[Provided records]:

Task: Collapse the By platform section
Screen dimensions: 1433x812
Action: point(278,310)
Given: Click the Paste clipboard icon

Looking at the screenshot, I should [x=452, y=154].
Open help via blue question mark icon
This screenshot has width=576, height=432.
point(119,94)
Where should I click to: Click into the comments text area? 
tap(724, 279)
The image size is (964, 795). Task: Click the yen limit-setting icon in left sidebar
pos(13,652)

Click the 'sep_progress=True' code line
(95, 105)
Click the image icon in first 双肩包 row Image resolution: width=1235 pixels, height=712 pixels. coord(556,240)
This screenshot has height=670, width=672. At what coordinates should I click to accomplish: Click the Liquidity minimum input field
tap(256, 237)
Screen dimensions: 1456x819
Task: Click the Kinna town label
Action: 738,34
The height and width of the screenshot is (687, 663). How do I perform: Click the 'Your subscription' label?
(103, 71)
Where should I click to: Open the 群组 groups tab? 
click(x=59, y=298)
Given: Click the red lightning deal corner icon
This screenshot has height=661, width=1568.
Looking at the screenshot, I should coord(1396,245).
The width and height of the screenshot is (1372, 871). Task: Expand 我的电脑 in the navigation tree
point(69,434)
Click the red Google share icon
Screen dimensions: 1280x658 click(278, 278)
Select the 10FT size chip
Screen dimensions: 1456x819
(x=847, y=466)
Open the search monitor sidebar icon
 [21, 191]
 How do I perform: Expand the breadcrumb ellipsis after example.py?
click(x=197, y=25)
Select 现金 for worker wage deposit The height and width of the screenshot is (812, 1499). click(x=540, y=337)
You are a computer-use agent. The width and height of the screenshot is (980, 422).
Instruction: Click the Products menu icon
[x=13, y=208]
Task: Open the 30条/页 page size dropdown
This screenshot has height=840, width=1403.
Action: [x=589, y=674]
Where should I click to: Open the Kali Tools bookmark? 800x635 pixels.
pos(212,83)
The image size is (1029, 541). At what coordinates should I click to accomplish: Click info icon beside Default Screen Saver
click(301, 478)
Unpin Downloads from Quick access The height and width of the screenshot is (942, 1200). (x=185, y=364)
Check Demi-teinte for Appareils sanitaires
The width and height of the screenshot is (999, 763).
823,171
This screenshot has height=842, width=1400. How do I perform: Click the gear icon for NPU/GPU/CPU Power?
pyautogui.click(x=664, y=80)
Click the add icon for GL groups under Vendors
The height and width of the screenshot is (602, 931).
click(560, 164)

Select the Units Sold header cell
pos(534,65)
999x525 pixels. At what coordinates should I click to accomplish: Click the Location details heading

[What the task asks]:
Express the lines of each row above as a JSON list of strings, one string per line, leaving out blank lines.

[Result for this exercise]:
[
  "Task: Collapse the By platform section",
  "Screen dimensions: 1433x812",
  "Action: point(278,310)",
  "Given: Click the Paste clipboard icon",
  "Looking at the screenshot, I should [x=452, y=154].",
  "Open help via blue question mark icon",
  "This screenshot has width=576, height=432.",
  "point(119,94)",
  "Where should I click to: Click into the comments text area? ",
  "tap(724, 279)",
  "The image size is (964, 795). Task: Click the yen limit-setting icon in left sidebar",
  "pos(13,652)",
  "Click the 'sep_progress=True' code line",
  "(95, 105)",
  "Click the image icon in first 双肩包 row Image resolution: width=1235 pixels, height=712 pixels. coord(556,240)",
  "This screenshot has height=670, width=672. At what coordinates should I click to accomplish: Click the Liquidity minimum input field",
  "tap(256, 237)",
  "Screen dimensions: 1456x819",
  "Task: Click the Kinna town label",
  "Action: 738,34",
  "The height and width of the screenshot is (687, 663). How do I perform: Click the 'Your subscription' label?",
  "(103, 71)",
  "Where should I click to: Open the 群组 groups tab? ",
  "click(x=59, y=298)",
  "Given: Click the red lightning deal corner icon",
  "This screenshot has height=661, width=1568.",
  "Looking at the screenshot, I should coord(1396,245).",
  "The width and height of the screenshot is (1372, 871). Task: Expand 我的电脑 in the navigation tree",
  "point(69,434)",
  "Click the red Google share icon",
  "Screen dimensions: 1280x658 click(278, 278)",
  "Select the 10FT size chip",
  "Screen dimensions: 1456x819",
  "(x=847, y=466)",
  "Open the search monitor sidebar icon",
  " [21, 191]",
  " How do I perform: Expand the breadcrumb ellipsis after example.py?",
  "click(x=197, y=25)",
  "Select 现金 for worker wage deposit The height and width of the screenshot is (812, 1499). click(x=540, y=337)",
  "You are a computer-use agent. The width and height of the screenshot is (980, 422).",
  "Instruction: Click the Products menu icon",
  "[x=13, y=208]",
  "Task: Open the 30条/页 page size dropdown",
  "This screenshot has height=840, width=1403.",
  "Action: [x=589, y=674]",
  "Where should I click to: Open the Kali Tools bookmark? 800x635 pixels.",
  "pos(212,83)",
  "The image size is (1029, 541). At what coordinates should I click to accomplish: Click info icon beside Default Screen Saver",
  "click(301, 478)",
  "Unpin Downloads from Quick access The height and width of the screenshot is (942, 1200). (x=185, y=364)",
  "Check Demi-teinte for Appareils sanitaires",
  "The width and height of the screenshot is (999, 763).",
  "823,171",
  "This screenshot has height=842, width=1400. How do I perform: Click the gear icon for NPU/GPU/CPU Power?",
  "pyautogui.click(x=664, y=80)",
  "Click the add icon for GL groups under Vendors",
  "The height and width of the screenshot is (602, 931).",
  "click(560, 164)",
  "Select the Units Sold header cell",
  "pos(534,65)",
  "999x525 pixels. At what coordinates should I click to accomplish: Click the Location details heading"
]